**Text**
------------------------------------------------------------
This film showed police officers using batons to beat back a crowd. UC Davis students then decided to protest in solidarity with students at UC Berkeley. Like Chancellor Robert J. Birgeneau of UC Berkeley, Chancellor Katehi asked for police help in dispersing the students and preventing them from erecting tents on campus property. There is no evidence that either Chancellor coordinated with police about how to police the situations.

Here’s the video from UC Berkeley:

The reactions of both Chancellors have been somewhat similar. Both initially expressed support for the police. Both later apologized to the students and faculty. And both eventually called for an internal investigation. However, Chancellor Katehi has gone even further, meeting with students and faculty, and suspending the UC Davis Chief of Police. The only person currently facing suspension at UC Berkeley is a student protester.

In addition to the issue of police brutality, what matters here is that the treatment these two Chancellors have received in the aftermath of the incidents has been quite different, creating a double-standard, and suggesting that sexism is in play. While the students and faculty of UC Berkeley have called for an “independent investigation” of the university’s actions, they have not asked for the resignation of Chancellor Birgeneau. However, a movement begun via a letter penned by a white, male faculty member of UC Davis, Nathan Brown, has been calling for the resignation of Chancellor Katehi. This movement has started a petition with almost 80,000 signatures, and they are are now working to force her ouster. Here’s the opening of Professor Brown’s letter (full letter at the petition):

Linda P.B. Katehi,

I am a junior faculty member at UC Davis. I am an Assistant Professor in the Department of English, and I teach in the Program in Critical Theory and in Science & Technology Studies. I have a strong record of research, teaching, and service. I am currently a Board Member of the Davis Faculty Association. I have also taken an active role in supporting the student movement to defend public education on our campus and throughout the UC system. In a word: I am the sort of young faculty member, like many of my colleagues, this campus needs. I am an asset to the University of California at Davis.

You are not.

There’s so much tell all over this letter, and what it tells of is a blatant disrespect for women in positions of authority, and a lot of privileged arrogance on the part of this professor. From the very beginning, by refusing to use her title he is showing his disrespect. But let’s just dispense with the most obvious fact first: that universities do not need more white male professors; they need more women of all races, especially in positions of power. The letter and the volumes of internet articles about Katehi have in no way proven that she is directly responsible for the actions of police, or even knew what they would be in advance. Katehi, like Birgeneau, is “guilty” of merely asking for police assistance. One immediately wonders why Professor Brown doesn’t also target Chancellor Birgeneau, on whose campus physical violence in the form of several batons was wielded.

Some facts about women in academics: Women have addressed the old “pipe-line” defense of male domination on college campuses, but that hasn’t solved the problem of barriers to women in leadership positions. There’s still a glass ceiling in academics. As usual, it’s the statistics (PDF) that tell the story:

A recent study by the American Association of University Professors (AAUP) piques interest in the current role of women in higher education. The examination of 1,445 colleges and universities reveals that while women earn more than half of all Ph.D. degrees granted to American citizens today, they still comprise only about 45% of tenure-track faculty, 31% of tenured faculty, and just 24% of full professorships in 2005-2006 (West and Curtis 2006). More women than men are in part-time or non-tenure track positions, and the increasing scarcity of women as you look at higher academic ranks is clearly shown. Participation of women is lowest in the doctoral-granting institutions, where women constitute just 34% of full-time faculty, 26% of tenured faculty, and 19% of full professors.
------------------------------------------------------------
**Data listing**

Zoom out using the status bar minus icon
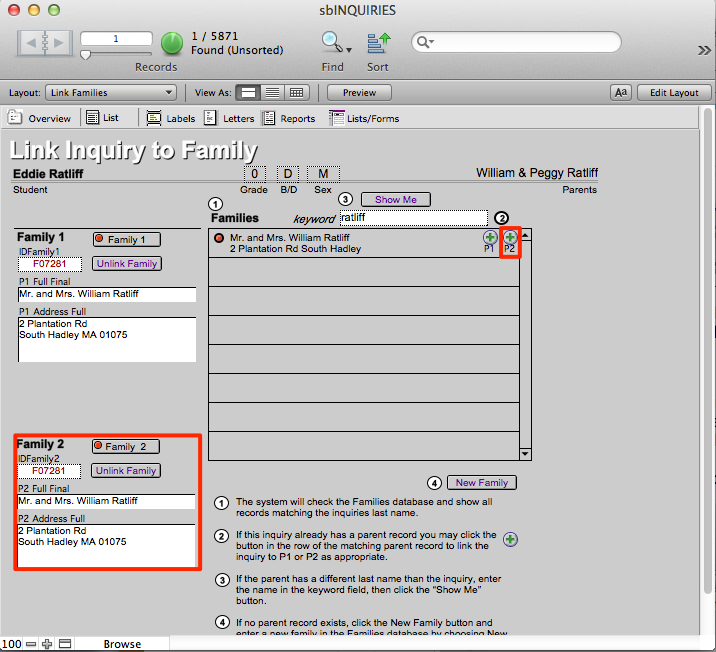32,644
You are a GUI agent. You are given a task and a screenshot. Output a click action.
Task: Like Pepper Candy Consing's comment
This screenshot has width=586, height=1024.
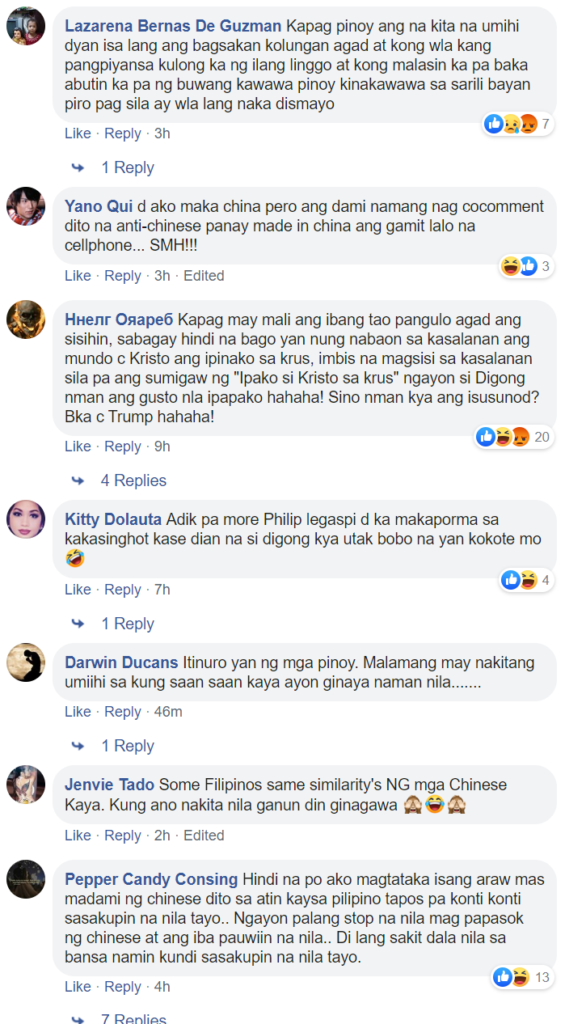pos(78,987)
------------------------------------------------------------
**Exercise goal**
Reproduce, word for word, the part of the UC chancellors text above between "You are not." and "batons was wielded.", inclusive.

**Output below**
You are not.

There’s so much tell all over this letter, and what it tells of is a blatant disrespect for women in positions of authority, and a lot of privileged arrogance on the part of this professor. From the very beginning, by refusing to use her title he is showing his disrespect. But let’s just dispense with the most obvious fact first: that universities do not need more white male professors; they need more women of all races, especially in positions of power. The letter and the volumes of internet articles about Katehi have in no way proven that she is directly responsible for the actions of police, or even knew what they would be in advance. Katehi, like Birgeneau, is “guilty” of merely asking for police assistance. One immediately wonders why Professor Brown doesn’t also target Chancellor Birgeneau, on whose campus physical violence in the form of several batons was wielded.